When my father would talk about his mother, Josephine, he would inevitably say something like “But that wasn’t really her name”.

Her name was Johanna, the same as her cousin Johanna Durney who was a few years older and lived in Queens. According to the story my father told, the two girls were at the zoo, saw a monkey named Johanna, and promptly changed their names to Josephine.

I always wondered about that monkey, but how could I ever prove the story? There must have been hundreds of monkeys at the zoo and which zoo – Central Park or Bronx?

Last year, through the magic of the internet, I was able to find my Durney cousins. It turns out their Great Aunt Josephine, who was called Josie, lived a long life and they knew her well. They had also heard the story of the name change, with one slight, but significant difference: it wasn’t a monkey, it was a gorilla.
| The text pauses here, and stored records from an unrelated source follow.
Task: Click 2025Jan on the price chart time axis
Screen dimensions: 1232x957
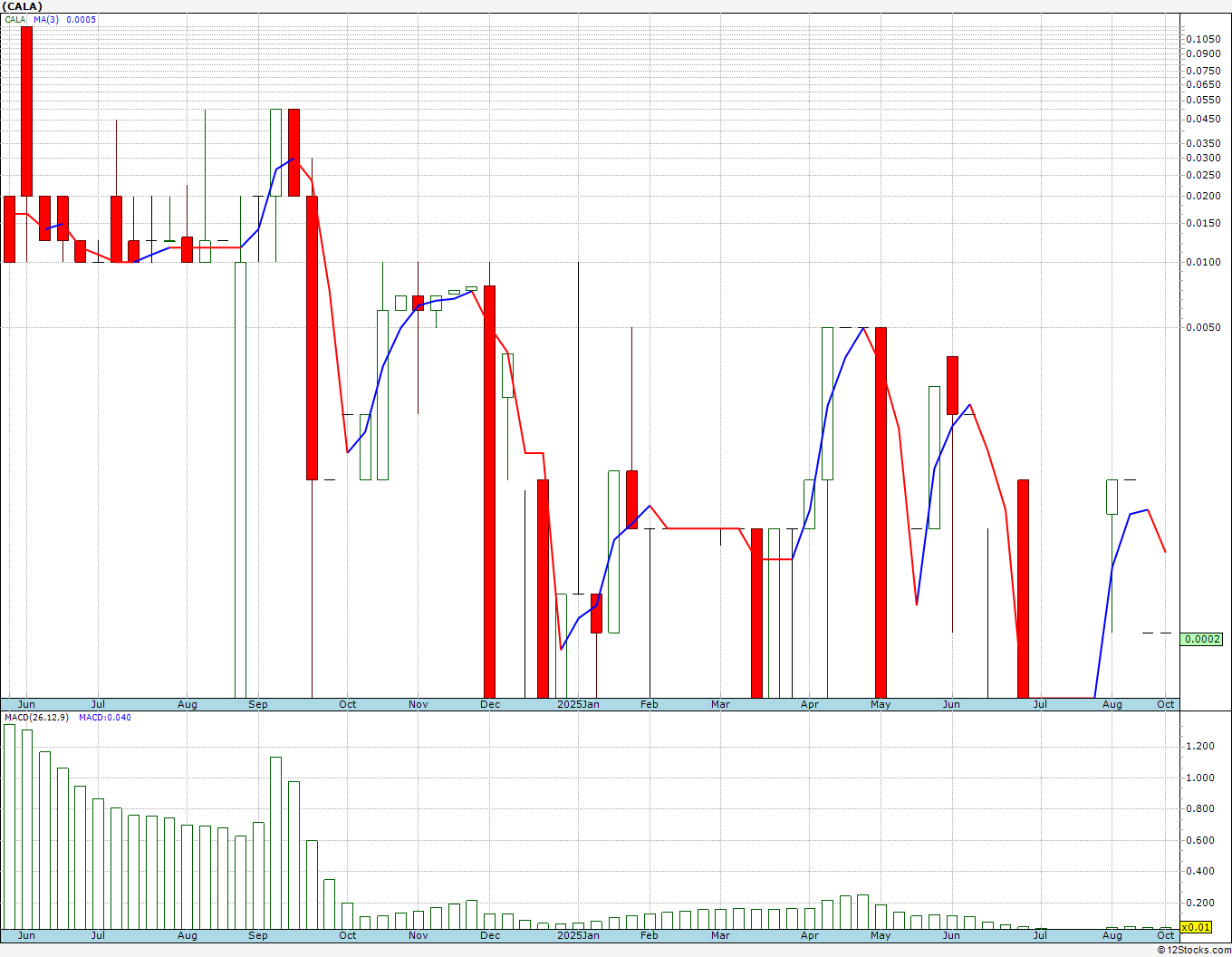Action: click(x=578, y=704)
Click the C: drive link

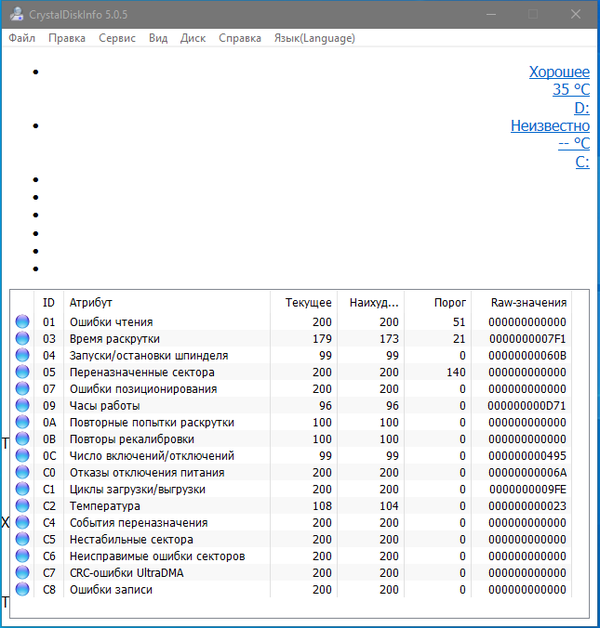tap(581, 162)
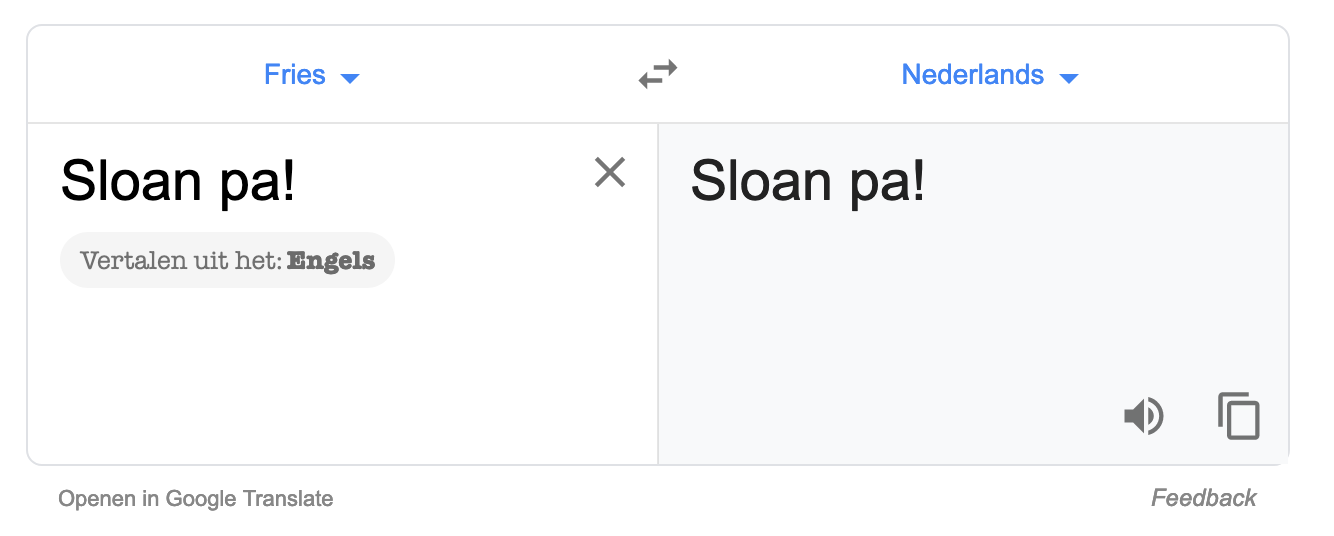This screenshot has height=536, width=1334.
Task: Place cursor after 'pa!' in source text
Action: (297, 181)
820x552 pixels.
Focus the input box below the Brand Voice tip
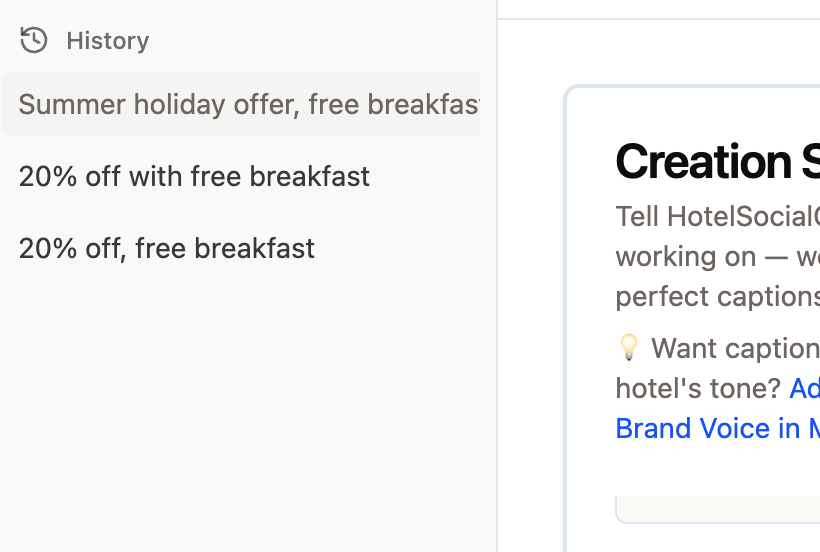(720, 508)
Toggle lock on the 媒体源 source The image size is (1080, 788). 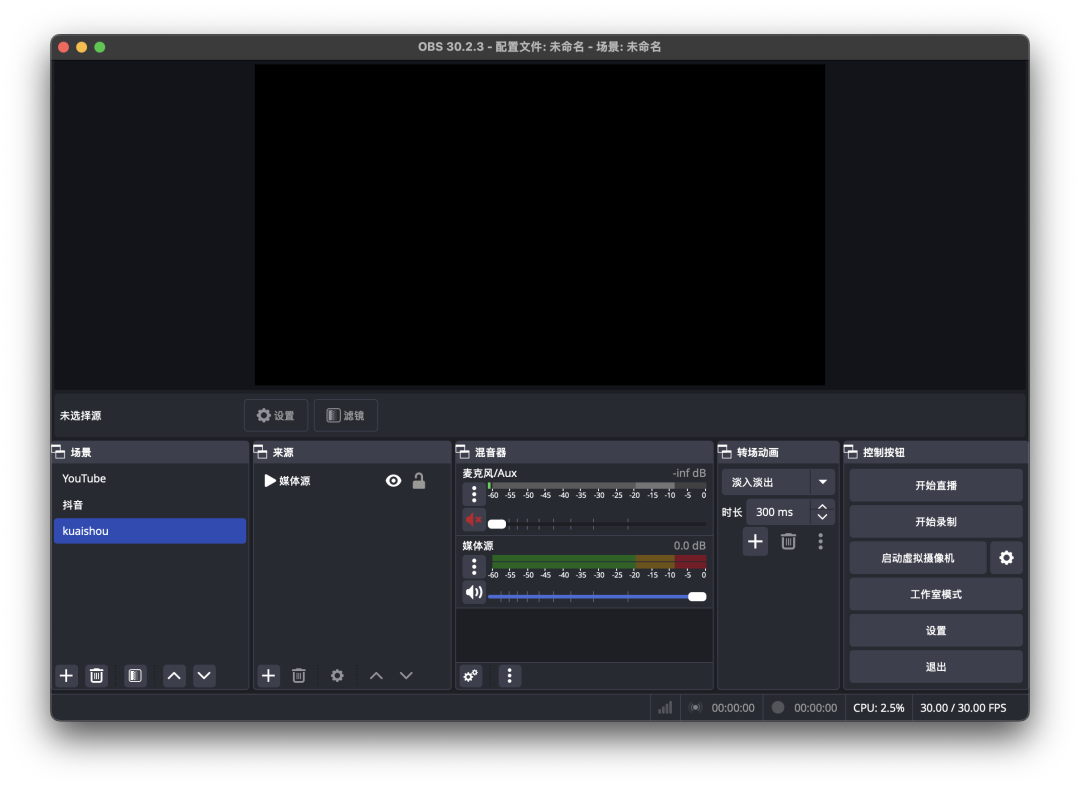[419, 481]
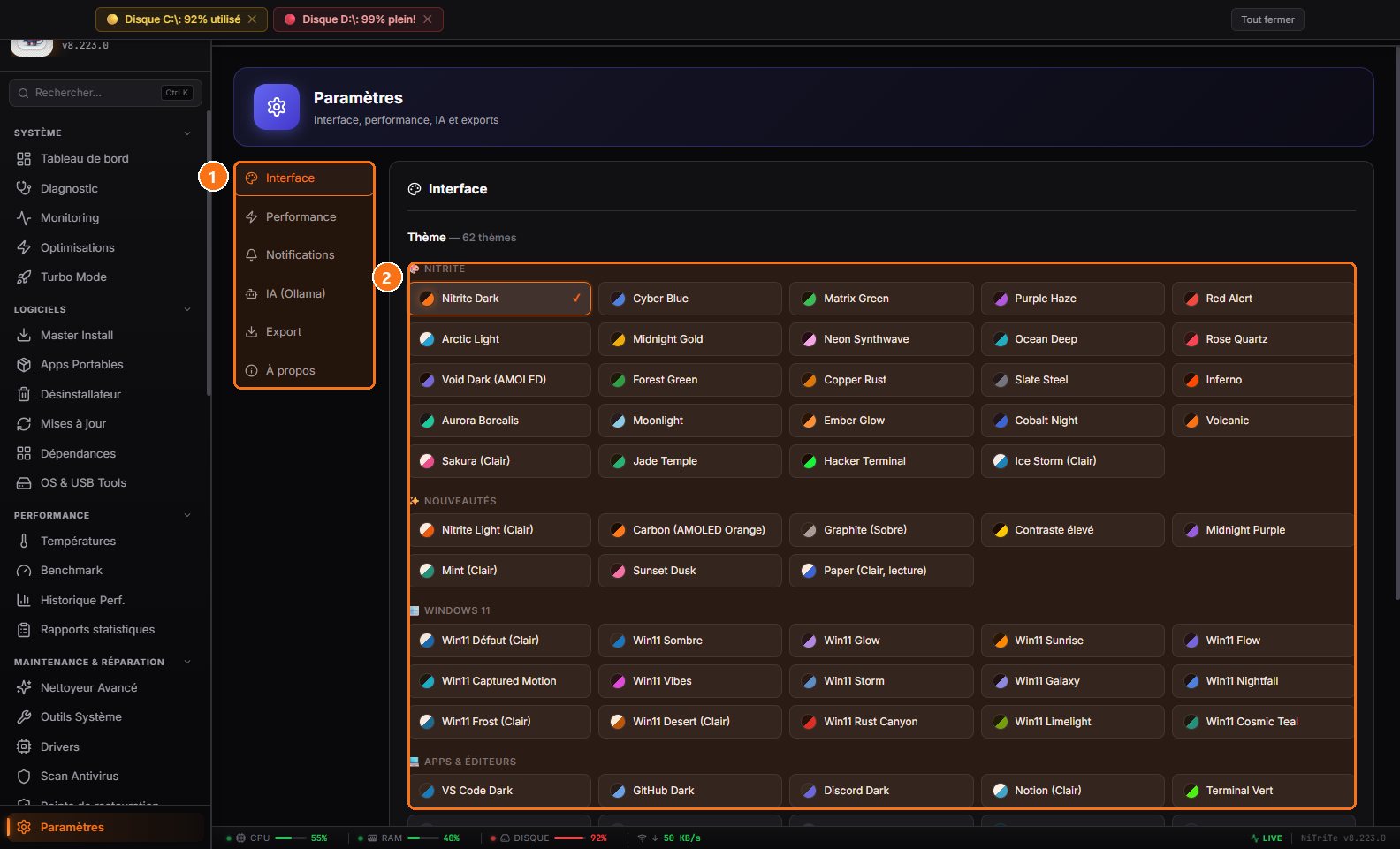Open the Performance settings tab
This screenshot has height=849, width=1400.
pyautogui.click(x=305, y=216)
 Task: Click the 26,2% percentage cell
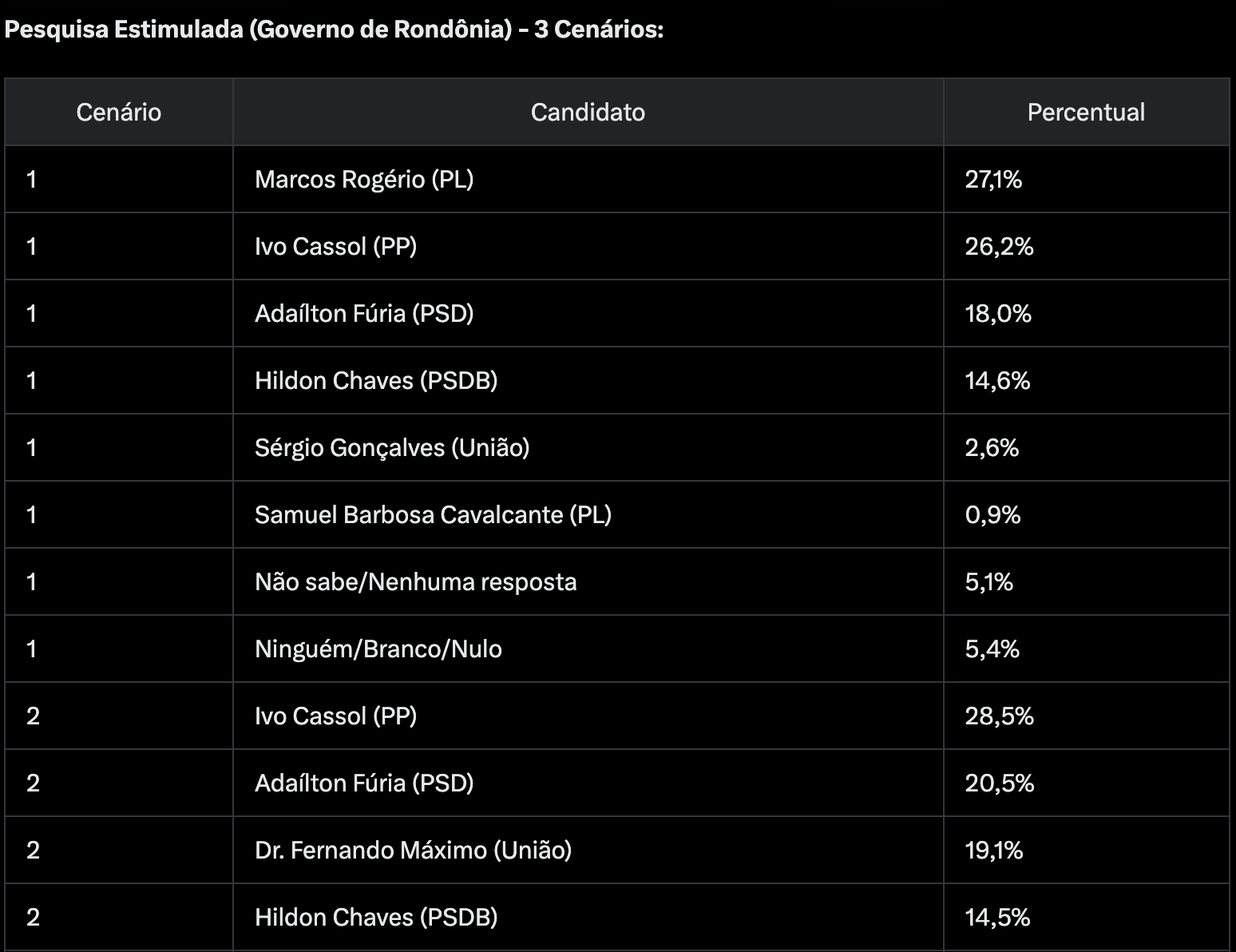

Gorillas are a bigger than monkeys, in more ways than one – they’re much bigger news. I went straight to the internet and sure enough Johanna the gorilla was big news in 1894 when my grandmother was 7 and her cousin 11.

She was part of Barnum and Bailey’s circus and spent the summers touring and the winters in Central Park Zoo. She arrived in December 1893 to great fanfare. Every newspaper carried a story, often illustrated, with descriptions of what Johanna ate, her temper, her appearance, and her “husband”, Chiko. She was the star of the day.

Those two little girls must have been mortified to have the same name as the gorilla in the zoo, no wonder they changed their names.